Algunos mecánicos para ir a trabajar se visten de frac. Uno de ellos se llama Héctor y es mi amigo. Suele usar una gamuza amarilla en el bolsillo superior de su overol y un trozo de estopa casi permanente entre sus manos.
Uno los observa y dan la impresión que para ser directores de orquesta sólo les falta la batuta; porque para ellos poner a punto un motor es como afinar un Stradivarius que si queda regulando su armonía iguala a la de la mejor sonata para piano.
En sus lugares de trabajo, los talleres, son una fiesta para los cinco sentidos. Andan a sus anchas entre aromas varios y característicos –nunca se debe decir olores- los que sí por separado no dicen nada juntos definen la quintaesencia de un taller: el etéreo y volátil de la nafta y de su primo pobre: el gasoil; el de los lubricantes donde la reina grasa hace también las delicias del tacto; los de la oleosidad diversa de los aceites; el resultante de la combustión de los motores en marcha y hasta los indignos que si solo repugna aliado a los otros hace a las inquietudes de los más exigentes perfumistas franceses.

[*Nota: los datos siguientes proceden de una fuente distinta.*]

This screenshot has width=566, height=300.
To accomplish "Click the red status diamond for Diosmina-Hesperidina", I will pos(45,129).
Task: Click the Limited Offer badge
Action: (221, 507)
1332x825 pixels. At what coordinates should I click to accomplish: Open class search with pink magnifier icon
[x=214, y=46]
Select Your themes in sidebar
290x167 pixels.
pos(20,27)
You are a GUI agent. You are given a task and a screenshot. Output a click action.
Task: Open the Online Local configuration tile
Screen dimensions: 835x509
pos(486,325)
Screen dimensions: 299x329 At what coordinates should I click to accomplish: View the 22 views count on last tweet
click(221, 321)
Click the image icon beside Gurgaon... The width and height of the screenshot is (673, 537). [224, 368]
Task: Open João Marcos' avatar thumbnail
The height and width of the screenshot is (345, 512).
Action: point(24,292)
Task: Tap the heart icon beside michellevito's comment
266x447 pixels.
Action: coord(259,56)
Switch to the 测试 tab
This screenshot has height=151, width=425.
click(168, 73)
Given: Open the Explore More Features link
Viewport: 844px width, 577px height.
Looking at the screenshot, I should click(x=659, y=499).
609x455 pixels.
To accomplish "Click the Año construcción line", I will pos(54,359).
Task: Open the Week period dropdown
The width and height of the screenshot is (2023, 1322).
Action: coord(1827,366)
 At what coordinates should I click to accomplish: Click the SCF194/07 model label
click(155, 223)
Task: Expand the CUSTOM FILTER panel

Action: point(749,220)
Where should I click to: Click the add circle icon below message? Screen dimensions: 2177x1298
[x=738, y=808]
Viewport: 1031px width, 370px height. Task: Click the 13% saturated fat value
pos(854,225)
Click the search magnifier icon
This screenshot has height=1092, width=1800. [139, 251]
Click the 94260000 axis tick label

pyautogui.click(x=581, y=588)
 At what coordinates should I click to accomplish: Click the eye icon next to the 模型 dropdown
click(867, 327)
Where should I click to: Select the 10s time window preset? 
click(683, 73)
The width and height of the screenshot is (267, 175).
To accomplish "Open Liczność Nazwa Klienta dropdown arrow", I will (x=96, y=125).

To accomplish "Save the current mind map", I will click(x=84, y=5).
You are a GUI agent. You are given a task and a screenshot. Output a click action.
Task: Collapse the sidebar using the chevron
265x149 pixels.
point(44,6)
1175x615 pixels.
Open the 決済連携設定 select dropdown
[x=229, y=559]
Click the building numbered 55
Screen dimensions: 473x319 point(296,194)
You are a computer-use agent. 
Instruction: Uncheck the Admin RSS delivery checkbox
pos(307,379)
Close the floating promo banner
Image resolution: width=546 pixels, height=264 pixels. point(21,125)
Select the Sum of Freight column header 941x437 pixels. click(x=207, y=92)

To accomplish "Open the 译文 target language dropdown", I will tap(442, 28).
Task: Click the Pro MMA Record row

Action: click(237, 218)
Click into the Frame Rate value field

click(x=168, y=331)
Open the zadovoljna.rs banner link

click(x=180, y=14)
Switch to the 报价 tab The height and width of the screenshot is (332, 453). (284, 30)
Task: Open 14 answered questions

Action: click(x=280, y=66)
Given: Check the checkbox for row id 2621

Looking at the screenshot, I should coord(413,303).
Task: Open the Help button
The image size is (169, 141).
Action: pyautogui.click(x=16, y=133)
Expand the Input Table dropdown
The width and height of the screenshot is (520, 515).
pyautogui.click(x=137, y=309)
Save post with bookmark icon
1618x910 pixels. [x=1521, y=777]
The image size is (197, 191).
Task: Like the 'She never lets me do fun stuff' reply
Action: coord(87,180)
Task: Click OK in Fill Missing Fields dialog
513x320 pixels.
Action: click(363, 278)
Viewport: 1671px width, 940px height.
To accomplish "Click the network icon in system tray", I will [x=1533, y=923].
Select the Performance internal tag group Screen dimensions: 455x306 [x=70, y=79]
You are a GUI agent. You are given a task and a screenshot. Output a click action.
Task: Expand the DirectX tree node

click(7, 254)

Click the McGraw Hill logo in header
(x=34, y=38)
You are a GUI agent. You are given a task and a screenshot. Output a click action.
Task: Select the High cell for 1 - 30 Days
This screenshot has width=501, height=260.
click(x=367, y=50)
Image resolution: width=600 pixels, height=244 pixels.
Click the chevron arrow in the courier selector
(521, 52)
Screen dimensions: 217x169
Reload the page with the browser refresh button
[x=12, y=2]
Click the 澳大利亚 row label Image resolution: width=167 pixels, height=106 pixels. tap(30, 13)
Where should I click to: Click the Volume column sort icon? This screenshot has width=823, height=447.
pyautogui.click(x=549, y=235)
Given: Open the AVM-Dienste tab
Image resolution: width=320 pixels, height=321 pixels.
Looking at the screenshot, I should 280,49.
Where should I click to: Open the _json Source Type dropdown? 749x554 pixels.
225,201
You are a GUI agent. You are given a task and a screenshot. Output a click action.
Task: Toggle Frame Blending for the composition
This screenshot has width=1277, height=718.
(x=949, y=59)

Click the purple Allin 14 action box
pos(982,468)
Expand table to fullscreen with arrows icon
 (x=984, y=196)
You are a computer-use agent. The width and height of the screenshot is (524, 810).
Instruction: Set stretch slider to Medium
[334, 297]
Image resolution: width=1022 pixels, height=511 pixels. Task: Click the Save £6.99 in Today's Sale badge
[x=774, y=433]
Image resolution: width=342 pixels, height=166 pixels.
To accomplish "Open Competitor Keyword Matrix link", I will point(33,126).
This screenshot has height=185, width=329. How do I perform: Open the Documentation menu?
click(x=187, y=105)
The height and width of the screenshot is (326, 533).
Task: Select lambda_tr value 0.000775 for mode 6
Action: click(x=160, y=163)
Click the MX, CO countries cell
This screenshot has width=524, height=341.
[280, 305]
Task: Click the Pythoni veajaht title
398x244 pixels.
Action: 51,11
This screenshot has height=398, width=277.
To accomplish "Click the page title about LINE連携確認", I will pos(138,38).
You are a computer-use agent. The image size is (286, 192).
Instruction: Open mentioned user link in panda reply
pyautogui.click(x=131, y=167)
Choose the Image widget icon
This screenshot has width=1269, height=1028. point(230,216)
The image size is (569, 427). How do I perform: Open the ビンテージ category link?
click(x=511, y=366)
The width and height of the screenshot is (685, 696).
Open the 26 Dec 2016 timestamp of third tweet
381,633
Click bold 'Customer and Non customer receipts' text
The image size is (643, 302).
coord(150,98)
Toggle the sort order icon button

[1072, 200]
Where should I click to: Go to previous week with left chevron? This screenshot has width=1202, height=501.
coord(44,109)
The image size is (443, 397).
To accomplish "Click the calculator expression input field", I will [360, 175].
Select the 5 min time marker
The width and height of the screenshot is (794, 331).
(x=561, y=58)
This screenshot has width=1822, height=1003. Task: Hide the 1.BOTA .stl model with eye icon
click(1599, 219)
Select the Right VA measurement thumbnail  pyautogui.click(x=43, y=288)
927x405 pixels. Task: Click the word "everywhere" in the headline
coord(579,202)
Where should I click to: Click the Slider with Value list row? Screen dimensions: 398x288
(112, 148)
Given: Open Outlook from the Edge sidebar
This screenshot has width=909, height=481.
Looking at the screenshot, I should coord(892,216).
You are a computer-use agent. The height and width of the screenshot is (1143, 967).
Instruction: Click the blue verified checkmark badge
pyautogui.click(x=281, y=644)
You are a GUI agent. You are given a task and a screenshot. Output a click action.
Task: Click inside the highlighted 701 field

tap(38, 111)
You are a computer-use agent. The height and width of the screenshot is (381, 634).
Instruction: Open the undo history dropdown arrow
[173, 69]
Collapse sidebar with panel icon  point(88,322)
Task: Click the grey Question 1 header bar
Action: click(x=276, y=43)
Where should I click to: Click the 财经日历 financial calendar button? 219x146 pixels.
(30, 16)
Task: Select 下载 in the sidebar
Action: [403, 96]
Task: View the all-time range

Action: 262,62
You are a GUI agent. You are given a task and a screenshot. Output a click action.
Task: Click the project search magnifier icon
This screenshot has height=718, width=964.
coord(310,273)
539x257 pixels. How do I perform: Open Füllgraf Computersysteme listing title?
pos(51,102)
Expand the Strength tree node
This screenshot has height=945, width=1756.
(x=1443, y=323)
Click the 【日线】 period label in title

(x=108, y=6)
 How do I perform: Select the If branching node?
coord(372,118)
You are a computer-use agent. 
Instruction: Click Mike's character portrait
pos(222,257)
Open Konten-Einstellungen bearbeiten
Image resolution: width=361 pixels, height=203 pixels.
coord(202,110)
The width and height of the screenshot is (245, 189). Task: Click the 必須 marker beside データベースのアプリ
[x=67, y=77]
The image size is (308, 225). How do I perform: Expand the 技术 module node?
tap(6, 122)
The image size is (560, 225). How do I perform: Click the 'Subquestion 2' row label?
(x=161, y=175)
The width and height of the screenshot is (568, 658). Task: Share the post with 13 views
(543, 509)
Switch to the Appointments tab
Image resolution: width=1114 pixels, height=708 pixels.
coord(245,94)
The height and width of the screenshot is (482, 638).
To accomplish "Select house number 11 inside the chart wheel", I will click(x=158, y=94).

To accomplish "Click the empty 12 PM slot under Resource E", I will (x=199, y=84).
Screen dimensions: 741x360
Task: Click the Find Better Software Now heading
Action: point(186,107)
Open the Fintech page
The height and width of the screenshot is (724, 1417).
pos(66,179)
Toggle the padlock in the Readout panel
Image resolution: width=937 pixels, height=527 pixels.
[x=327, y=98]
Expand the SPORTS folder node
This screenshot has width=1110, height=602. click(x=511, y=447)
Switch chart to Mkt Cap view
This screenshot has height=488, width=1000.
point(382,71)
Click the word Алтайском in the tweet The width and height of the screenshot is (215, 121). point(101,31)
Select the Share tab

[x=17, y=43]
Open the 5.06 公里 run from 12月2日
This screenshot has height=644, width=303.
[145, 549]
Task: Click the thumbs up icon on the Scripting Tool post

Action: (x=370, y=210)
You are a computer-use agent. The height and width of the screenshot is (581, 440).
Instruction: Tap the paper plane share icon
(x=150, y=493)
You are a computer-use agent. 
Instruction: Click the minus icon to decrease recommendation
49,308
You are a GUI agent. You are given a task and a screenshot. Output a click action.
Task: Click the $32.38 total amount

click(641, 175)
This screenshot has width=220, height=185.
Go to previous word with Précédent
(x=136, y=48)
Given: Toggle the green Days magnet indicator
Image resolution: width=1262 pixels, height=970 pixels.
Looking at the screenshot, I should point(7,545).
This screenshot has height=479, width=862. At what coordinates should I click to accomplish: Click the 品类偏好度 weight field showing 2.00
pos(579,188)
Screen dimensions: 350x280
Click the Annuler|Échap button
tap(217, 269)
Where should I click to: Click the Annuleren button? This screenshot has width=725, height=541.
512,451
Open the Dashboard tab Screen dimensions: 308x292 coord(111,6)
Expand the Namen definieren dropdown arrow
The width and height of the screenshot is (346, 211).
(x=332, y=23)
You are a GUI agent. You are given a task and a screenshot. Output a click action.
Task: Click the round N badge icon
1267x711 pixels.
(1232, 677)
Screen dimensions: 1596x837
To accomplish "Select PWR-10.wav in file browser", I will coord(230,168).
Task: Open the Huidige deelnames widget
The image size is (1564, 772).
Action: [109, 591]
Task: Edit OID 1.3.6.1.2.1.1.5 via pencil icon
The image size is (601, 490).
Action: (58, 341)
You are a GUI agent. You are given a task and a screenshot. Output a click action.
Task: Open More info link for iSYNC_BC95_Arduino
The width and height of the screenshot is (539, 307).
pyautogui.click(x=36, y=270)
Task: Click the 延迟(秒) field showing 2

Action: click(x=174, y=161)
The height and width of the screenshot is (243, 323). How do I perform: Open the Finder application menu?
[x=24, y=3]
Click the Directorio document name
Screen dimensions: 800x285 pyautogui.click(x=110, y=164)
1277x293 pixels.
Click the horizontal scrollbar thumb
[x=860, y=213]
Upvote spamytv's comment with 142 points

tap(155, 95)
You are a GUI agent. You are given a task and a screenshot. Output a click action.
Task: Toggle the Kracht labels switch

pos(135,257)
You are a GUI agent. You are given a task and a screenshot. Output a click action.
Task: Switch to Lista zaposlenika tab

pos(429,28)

La morsa implacable, el tablero de herramientas donde la familia Bhaco predomina indiscutida; las flatulencias delatoras del compresor; el torno siempre servicial y salvador, vasallo fiel; la fresadora que siempre da una mano; el complejo auxilio de las poleas, tarzán de las cadenas; la veracidad inobjetable del calibre y hasta el alambre siempre versátil y necesario.
Y el paraíso de los abarrotes con los salvadores tarritos llenos de tornillos, arandelas, tuercas: de todo como en un bazar oriental repleto de minucias para gritar como el sabio: ¡Eureka!!
¡Loas y Fanfarrias para los mecánicos argentinos!
Yo quiero descender a la profundidad oscura de la fosa para ver el mundo distinto. Observatorio privilegiado, honduras del conocimiento, lupa escrutadora, edén del indiscreto, examen riguroso.
Extasiarme contemplando los invariables calendarios que exhiben señoritas ligeras de ropa o casi sin ninguna, lo que es más placentero para los ojos.
Contemplar cómo se extrae un palier, ver como el cigüeñal transforma el movimiento de las bielas, ponerme el impertinente para darle luz a los platinos (eso era antes, ahora reina la computadora), hacer fuego con la chispa de las bujías.
¿Y que me cuentan del traspatio del taller? Cementerio de partes, piezas inútiles, repuestos inservibles, cubiertas rotas, latas de grasa, baterías agotadas y cebaduras viejas de yerba.
Hemos también de saber que todo taller tiene sus amigos infaltables: los habitués que cumplen con el rito dela visita cotidiana porque sencillamente son amantes de los fierros, de la lectura compartida del diario y de las charlas sobre fútbol.
¿Y qué taller no prepara su auto de competición?
¡Salve, mecánicos de mi tierra, inteligentes y habilidosos!!
Que en vez de cerrarse cada día se levanten más persianas y que haya trabajo para todos. Ustedes lo merecen.